Adults are usually three or four millimeters long and yellowish to yellowish brown in color. The compound eyes are glossy and naked or covered with microhairs. Drosophilidae are frontal with three pairs of lateral frontal bristles, the lower pair away from the eye and pointing anteriorly, and the upper two pairs closer to the eye and pointing posteriorly. The posterior parietal bristles meet at the end, with one pair of unilocular bristles, one pair of inner and outer parietal bristles, and one or two moustaches. Beak shorter and curved.
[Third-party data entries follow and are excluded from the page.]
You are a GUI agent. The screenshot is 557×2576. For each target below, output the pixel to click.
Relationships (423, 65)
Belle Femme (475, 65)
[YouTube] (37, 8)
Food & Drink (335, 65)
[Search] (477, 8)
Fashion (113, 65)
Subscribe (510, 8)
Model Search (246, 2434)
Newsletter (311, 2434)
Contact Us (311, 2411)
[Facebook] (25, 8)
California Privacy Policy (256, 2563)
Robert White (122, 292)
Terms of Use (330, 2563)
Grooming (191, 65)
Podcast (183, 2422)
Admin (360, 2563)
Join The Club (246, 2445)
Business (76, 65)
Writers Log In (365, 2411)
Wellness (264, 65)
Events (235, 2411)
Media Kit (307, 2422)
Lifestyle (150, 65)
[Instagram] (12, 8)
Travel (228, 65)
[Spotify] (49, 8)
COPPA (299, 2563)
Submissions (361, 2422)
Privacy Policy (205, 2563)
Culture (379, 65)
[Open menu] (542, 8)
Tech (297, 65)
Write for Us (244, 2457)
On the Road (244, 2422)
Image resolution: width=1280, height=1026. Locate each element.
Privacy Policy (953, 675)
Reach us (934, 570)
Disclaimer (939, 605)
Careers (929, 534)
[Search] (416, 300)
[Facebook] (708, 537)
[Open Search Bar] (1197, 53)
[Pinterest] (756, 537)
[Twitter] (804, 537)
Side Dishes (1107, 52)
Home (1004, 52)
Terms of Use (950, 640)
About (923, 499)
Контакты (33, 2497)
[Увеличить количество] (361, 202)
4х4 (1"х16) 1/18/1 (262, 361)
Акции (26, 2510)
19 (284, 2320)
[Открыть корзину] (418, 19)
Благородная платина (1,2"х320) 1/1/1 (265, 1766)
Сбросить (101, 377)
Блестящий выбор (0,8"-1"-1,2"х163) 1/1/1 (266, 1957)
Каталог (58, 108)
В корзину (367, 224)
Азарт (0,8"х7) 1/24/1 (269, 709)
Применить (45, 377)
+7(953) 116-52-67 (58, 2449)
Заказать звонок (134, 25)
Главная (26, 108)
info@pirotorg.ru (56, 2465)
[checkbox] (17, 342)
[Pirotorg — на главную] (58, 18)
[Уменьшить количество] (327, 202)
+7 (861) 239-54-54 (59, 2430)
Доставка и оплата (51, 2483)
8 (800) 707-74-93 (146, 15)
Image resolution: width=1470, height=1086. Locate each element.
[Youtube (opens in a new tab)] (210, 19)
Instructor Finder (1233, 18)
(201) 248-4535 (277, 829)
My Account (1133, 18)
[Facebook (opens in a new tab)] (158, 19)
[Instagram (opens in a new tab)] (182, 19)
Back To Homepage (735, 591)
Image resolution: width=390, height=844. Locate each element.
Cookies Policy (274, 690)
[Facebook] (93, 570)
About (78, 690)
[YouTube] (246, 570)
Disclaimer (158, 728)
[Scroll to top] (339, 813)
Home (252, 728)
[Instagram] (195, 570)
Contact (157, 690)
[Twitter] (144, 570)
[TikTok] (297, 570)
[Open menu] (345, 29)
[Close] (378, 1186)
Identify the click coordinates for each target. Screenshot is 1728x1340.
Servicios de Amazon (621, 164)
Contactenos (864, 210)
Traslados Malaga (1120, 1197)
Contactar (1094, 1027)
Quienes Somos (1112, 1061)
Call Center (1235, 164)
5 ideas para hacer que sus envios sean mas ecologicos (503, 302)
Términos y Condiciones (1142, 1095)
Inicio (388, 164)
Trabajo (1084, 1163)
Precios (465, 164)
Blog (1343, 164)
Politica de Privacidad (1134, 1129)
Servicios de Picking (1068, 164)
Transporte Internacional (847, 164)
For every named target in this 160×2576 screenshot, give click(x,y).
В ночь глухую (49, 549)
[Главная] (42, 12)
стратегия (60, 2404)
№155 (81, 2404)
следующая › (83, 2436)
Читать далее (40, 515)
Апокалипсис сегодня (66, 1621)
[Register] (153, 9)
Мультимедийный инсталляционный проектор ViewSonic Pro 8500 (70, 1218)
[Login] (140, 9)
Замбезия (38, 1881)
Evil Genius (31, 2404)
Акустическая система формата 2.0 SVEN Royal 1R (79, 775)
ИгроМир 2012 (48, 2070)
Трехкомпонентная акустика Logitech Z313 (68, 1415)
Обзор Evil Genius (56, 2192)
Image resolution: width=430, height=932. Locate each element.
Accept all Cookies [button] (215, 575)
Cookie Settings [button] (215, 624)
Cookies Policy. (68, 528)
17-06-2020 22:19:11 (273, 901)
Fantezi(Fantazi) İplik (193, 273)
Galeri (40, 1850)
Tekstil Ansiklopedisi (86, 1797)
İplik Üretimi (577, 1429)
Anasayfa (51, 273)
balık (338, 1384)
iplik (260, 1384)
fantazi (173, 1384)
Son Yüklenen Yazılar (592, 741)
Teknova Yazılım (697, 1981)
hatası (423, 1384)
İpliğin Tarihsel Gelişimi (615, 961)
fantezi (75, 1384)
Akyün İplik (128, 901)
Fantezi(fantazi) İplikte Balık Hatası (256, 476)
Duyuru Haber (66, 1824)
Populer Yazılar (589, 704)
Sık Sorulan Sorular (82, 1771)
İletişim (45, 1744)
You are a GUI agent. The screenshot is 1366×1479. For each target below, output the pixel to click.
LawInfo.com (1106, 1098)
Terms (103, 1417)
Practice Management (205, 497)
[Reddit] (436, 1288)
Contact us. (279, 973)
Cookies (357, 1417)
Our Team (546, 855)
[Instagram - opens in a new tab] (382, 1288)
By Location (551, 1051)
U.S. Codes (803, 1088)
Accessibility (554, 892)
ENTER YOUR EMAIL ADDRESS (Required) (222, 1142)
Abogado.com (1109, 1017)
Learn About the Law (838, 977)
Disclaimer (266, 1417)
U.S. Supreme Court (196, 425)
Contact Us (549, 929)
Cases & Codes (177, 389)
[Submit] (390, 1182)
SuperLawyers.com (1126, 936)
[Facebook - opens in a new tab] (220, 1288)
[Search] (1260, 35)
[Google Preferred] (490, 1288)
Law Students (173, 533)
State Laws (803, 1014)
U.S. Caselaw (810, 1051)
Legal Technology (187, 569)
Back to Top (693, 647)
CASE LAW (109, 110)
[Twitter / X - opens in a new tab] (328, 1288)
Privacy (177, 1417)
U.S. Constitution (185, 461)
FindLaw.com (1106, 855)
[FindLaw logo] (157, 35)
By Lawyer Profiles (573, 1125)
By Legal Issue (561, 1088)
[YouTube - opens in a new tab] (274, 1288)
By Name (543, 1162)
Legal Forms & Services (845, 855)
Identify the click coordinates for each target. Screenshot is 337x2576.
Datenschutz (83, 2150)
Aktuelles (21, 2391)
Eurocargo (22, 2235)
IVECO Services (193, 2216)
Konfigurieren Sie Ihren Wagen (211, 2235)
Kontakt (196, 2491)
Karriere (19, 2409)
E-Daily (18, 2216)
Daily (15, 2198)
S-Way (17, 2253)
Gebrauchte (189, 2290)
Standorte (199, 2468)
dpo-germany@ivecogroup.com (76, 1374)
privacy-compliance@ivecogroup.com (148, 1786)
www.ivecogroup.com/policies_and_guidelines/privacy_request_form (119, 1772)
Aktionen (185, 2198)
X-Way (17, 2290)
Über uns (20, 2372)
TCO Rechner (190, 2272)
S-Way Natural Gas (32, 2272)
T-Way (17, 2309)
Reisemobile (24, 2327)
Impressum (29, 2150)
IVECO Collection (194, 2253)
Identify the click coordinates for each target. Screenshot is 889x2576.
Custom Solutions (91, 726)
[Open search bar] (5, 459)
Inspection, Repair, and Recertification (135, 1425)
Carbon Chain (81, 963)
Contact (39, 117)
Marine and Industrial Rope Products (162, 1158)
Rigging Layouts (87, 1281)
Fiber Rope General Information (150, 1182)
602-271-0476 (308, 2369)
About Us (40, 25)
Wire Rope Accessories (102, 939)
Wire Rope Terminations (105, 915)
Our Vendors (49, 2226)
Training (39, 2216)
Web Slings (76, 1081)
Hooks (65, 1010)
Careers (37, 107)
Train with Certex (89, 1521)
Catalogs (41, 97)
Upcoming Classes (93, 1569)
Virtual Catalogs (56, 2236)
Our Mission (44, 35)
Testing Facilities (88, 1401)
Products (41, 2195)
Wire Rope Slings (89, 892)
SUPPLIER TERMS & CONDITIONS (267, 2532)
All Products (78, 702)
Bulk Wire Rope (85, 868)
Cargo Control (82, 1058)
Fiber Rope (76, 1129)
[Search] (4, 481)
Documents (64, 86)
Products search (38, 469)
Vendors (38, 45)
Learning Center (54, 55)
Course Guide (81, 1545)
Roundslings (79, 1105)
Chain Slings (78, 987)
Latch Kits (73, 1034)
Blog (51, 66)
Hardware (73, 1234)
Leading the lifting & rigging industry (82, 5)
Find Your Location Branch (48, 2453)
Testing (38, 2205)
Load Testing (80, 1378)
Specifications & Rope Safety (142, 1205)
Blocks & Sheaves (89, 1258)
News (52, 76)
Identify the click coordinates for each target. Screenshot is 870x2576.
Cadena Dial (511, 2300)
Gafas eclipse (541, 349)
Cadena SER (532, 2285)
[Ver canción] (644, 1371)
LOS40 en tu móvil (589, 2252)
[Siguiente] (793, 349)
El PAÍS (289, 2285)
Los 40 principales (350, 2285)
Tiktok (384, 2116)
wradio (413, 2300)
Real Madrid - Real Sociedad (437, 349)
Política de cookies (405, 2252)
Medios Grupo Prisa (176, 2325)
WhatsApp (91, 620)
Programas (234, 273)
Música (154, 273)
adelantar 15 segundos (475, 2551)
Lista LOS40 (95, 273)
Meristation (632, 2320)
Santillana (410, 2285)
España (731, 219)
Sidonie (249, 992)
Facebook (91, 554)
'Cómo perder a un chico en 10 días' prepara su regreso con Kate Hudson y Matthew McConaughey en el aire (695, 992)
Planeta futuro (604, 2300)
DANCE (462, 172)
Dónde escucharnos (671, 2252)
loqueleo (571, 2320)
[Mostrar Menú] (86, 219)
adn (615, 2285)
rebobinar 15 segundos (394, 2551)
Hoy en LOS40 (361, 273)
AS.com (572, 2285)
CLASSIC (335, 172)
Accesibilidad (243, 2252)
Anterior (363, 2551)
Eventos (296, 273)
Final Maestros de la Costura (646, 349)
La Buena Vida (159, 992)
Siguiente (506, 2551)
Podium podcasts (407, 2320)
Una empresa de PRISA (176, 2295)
The wing of Drosophilidae is transparent, sometimes mottled light or dark brown. It has two ragged folds in the anterior marginal vein, and the subanterior marginal vein is weak and incompletely reduced; the second basal chamber is united with the middle chamber or separated by a transverse vein. The abdomen of Drosophilidae is narrow, and the ovipositor of females is weakly ossified.

The eggs are small and oval, white, with 2-10 filaments or 2 membranous projections on the dorsal side. The larvae are light-colored, maggot-shaped, with both head and mouthparts degenerated, with the greater part of the head retracted into the thorax and the main part of the cephalopharyngeal bone, and exposed only by a sharp, thin head segment and a pair of mouth hooks, with which they mash their food and then suck up the juices.